Microsoft (ticker: MSFT) no longer provides specific revenue and profit guidance, but it does offer an outlook each quarter for its three major business segments. On the last quarterly earnings call, Chief Financial Officer Amy Hood projected December quarter sales of $12.75 billion to $13 billion for the Productivity and Business Processes segment (which includes Office and LinkedIn); $13.55 billion to $13.8 billion in Intelligent Cloud (including Azure); and $13.2 billion to $13.6 billion for More Personal Computing (including Windows).
At the top, the range for each of the three segments, revenue would be $40.4 billion. The Wall Street analyst consensus calls for revenue of $40.2 billion, up 9%, with per-share profits of $1.64. For the March quarter, the Street consensus calls for revenue of $38.7 billion and profits of $1.58 a share.

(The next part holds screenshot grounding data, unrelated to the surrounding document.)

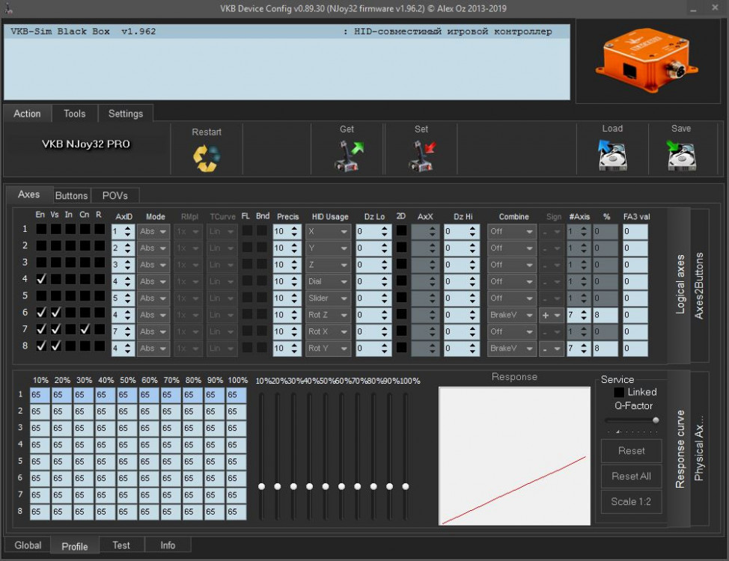Click the Q-Factor slider handle

[656, 420]
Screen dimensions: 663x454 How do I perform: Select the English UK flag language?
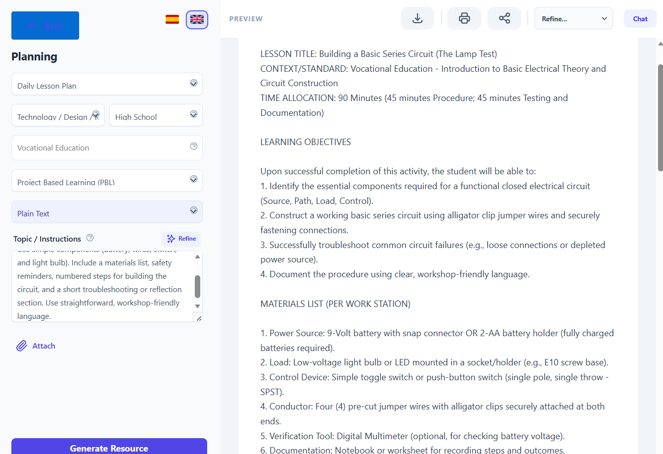197,20
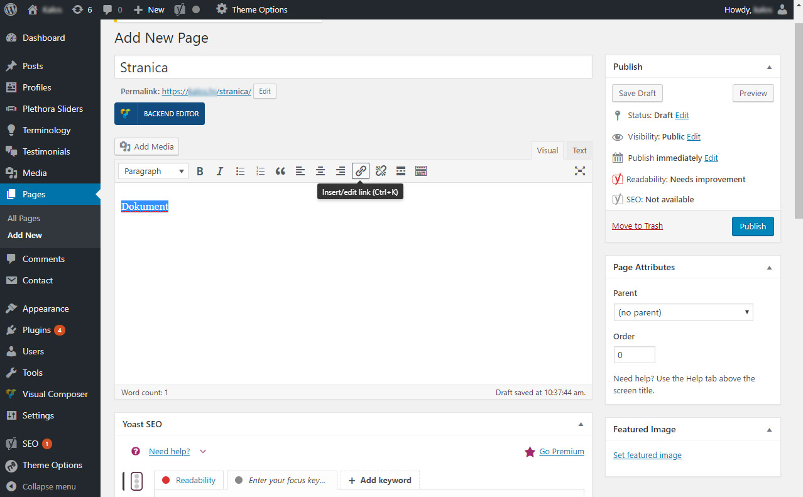Open the Parent page dropdown
The image size is (803, 497).
(683, 312)
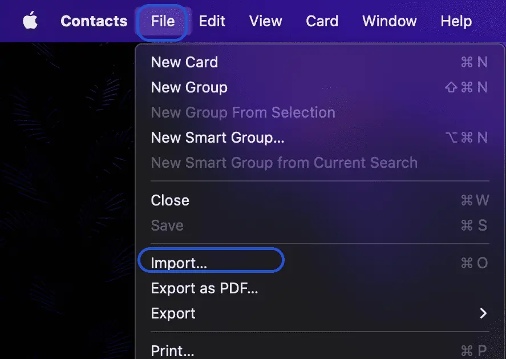
Task: Click the File menu
Action: tap(163, 21)
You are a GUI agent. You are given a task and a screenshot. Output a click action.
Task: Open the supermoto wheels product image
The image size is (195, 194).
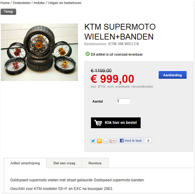(x=39, y=52)
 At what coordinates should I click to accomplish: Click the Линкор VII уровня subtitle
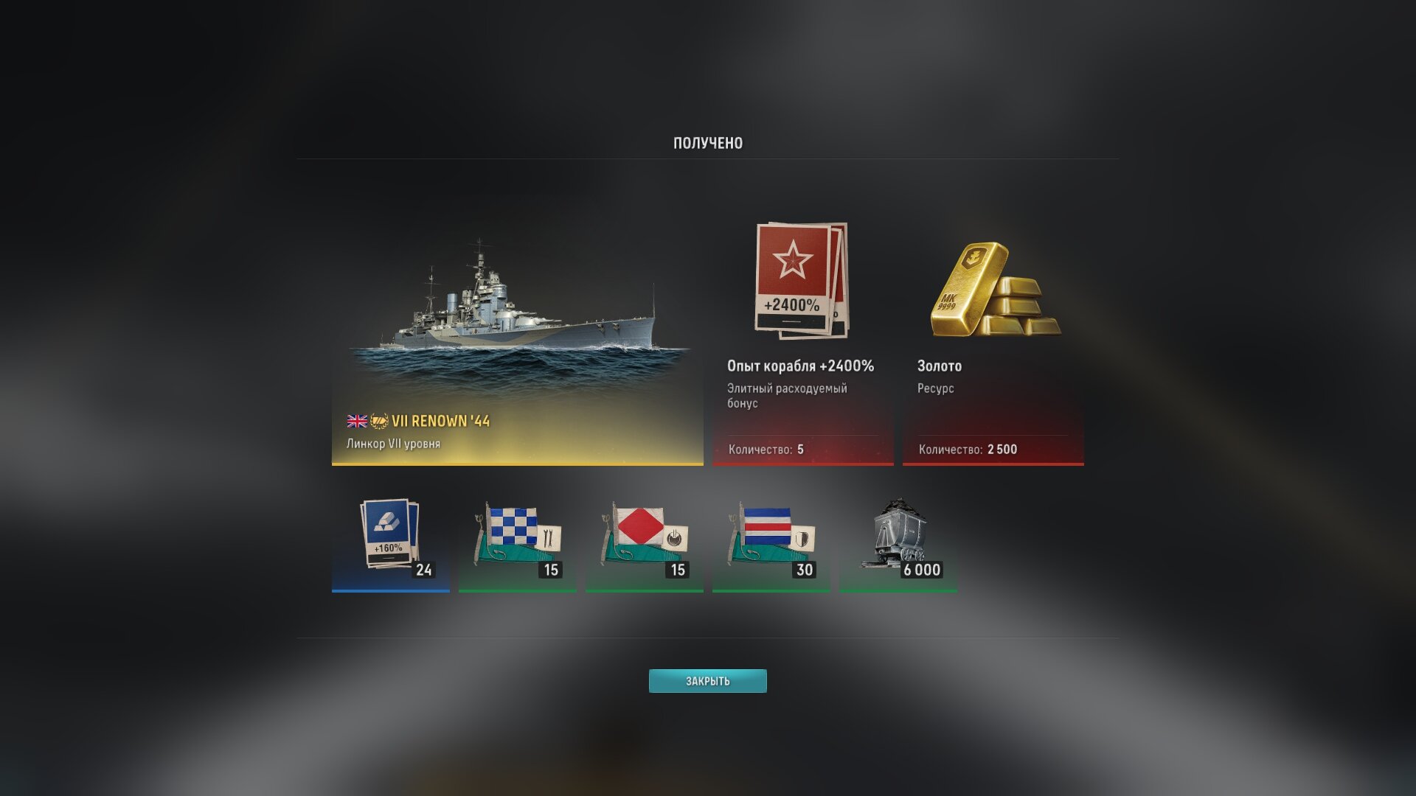pos(393,444)
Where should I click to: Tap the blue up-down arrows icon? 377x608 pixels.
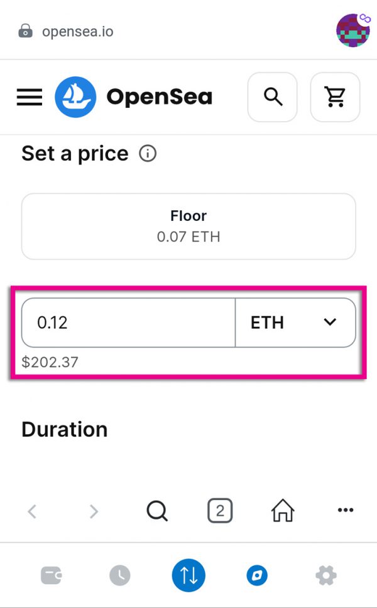pyautogui.click(x=189, y=575)
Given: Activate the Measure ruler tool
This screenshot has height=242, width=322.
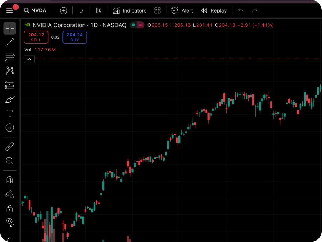Looking at the screenshot, I should 10,147.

Wedbush analyst Dan Ives over the weekend reiterated his Outperform rating on Microsoft stock while lifting his target price to $270 from $260. He thinks Microsoft will post a “beat and raise special,” driven by strong demand for the company’s Azure cloud service.
Ives thinks Microsoft is narrowing Amazon’s lead in the public cloud sector. And he contends that from a valuation basis, the Microsoft cloud business is worth $1 trillion. (The company’s current market cap is $1.7 trillion.) He raises his new bull-case target to $300, up from $275.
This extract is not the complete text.